In Sweden, the company makes many kinds of oat-based products—including ice cream, yogurt, spreads and other drinks—and they launched the flagship Barista Edition Oat Milk in the U.S. as part of an exclusive partnership with Intelligentsia in 2016. Now the coffee-friendly beverage is available in several hundred cafés from coast to coast. It’s free of additional sugars and includes vitamins and minerals like vitamin B12, riboflavin and calcium.

For Intelligentsia, oat milk’s versatility and neutral flavor were the main appeals. “We did a bunch of taste-testing on several occasions across every city we’re in, and we tried it with everything. We put it in brewed coffee. We made lattes with it. We made mochas with it. We put it in chai. We put it in matcha. It’s great with everything,” says CEO James McLaughlin. “What we’re looking for in an alternative milk is something that will still carry a creaminess, richness and depth of flavor without adding new undesirable flavors. Oatly is like a blank canvas. It lets the coffee or tea shine through, carries it with a creamy body, but isn’t overly oaty.”

Thanks to its slightly higher fat content (compared to soy and almond milk), oat milk also acts more like dairy when mixed into coffee and other drinks, which is one of the reasons why people like Horizon Line founder Brad Penna (a vegan himself) likes the product. “We serve a matcha latte, and we would all rather pour that with oat milk instead of dairy. That’s mind-boggling to me. It holds up so nicely,” he says.

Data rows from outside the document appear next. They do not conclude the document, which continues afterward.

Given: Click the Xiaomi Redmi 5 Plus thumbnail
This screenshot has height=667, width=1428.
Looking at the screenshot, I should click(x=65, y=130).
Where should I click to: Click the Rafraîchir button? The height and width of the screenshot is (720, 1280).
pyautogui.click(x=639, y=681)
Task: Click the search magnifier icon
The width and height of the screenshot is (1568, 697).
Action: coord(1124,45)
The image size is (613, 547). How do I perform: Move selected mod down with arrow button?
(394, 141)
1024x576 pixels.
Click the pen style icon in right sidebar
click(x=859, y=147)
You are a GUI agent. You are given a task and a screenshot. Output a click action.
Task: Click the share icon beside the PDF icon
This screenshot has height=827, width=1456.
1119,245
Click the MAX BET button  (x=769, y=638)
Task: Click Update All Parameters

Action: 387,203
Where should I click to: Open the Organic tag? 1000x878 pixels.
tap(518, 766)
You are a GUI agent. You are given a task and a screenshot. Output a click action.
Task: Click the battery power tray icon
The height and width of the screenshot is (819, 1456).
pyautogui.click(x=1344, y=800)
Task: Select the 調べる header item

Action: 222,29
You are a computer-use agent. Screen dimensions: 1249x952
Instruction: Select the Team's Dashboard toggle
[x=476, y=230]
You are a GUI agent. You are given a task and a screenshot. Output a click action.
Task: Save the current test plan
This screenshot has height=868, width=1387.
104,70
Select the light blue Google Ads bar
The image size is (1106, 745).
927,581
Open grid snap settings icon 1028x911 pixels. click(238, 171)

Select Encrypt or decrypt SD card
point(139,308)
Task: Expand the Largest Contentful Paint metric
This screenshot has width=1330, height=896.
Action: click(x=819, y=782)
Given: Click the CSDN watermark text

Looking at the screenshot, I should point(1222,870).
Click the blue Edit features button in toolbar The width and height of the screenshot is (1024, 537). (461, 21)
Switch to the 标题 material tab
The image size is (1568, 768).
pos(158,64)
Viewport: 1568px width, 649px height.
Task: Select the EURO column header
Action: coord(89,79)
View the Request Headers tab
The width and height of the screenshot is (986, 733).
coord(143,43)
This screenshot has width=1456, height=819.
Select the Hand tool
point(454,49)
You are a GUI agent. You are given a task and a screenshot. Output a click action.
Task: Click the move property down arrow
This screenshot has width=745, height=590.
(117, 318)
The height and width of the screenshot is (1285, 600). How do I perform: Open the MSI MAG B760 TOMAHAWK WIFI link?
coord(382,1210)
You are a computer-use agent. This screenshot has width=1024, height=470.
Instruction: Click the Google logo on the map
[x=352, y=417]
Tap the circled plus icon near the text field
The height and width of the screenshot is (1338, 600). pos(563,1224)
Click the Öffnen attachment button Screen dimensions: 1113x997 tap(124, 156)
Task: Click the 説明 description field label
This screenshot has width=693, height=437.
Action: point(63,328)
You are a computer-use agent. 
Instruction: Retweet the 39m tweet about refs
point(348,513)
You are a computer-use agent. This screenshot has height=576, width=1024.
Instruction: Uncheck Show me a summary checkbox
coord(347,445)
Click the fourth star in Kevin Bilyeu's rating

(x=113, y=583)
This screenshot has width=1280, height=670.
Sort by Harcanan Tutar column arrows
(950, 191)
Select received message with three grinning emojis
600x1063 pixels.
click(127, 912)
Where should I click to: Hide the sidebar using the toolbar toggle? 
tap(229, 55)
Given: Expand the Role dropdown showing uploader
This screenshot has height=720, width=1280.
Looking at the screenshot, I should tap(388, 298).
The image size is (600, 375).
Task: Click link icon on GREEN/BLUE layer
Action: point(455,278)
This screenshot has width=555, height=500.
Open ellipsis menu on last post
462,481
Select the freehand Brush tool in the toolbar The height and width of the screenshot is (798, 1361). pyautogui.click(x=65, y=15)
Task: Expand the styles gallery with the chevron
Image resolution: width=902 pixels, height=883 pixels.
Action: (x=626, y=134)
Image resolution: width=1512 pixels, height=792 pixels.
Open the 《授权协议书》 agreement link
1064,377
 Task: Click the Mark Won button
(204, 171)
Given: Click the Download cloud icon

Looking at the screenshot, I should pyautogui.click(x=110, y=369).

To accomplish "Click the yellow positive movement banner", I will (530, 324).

Penna is even considering offering a flight of drinks made with different alternative milks just to illustrate how well oat milk mimic dairy. Metric Coffee founder Xavier Alexander also loves how it behaves when mixed. “Oat milk allows you to make really pretty latte art,” he says. “It looks just like milk and has a really full body.”

Oat milk is also sustainable option. Sweden forbids the use of pesticides that are allowed in other countries, and the company claims that “greenhouse gas emissions from oat drinks are just one third of those generated in the production of cows’ milk.” Messersmith continues, “Oatly was founded with sustainability as a core principle behind everything we do and that has resonated very strongly with the coffee community for whom sustainable sourcing is an incredibly important issue.”

Keep an eye out for three new products to hit U.S. cafés and grocery stores this fall, including a low-fat variety, the original oat drink and a chocolate oat milk.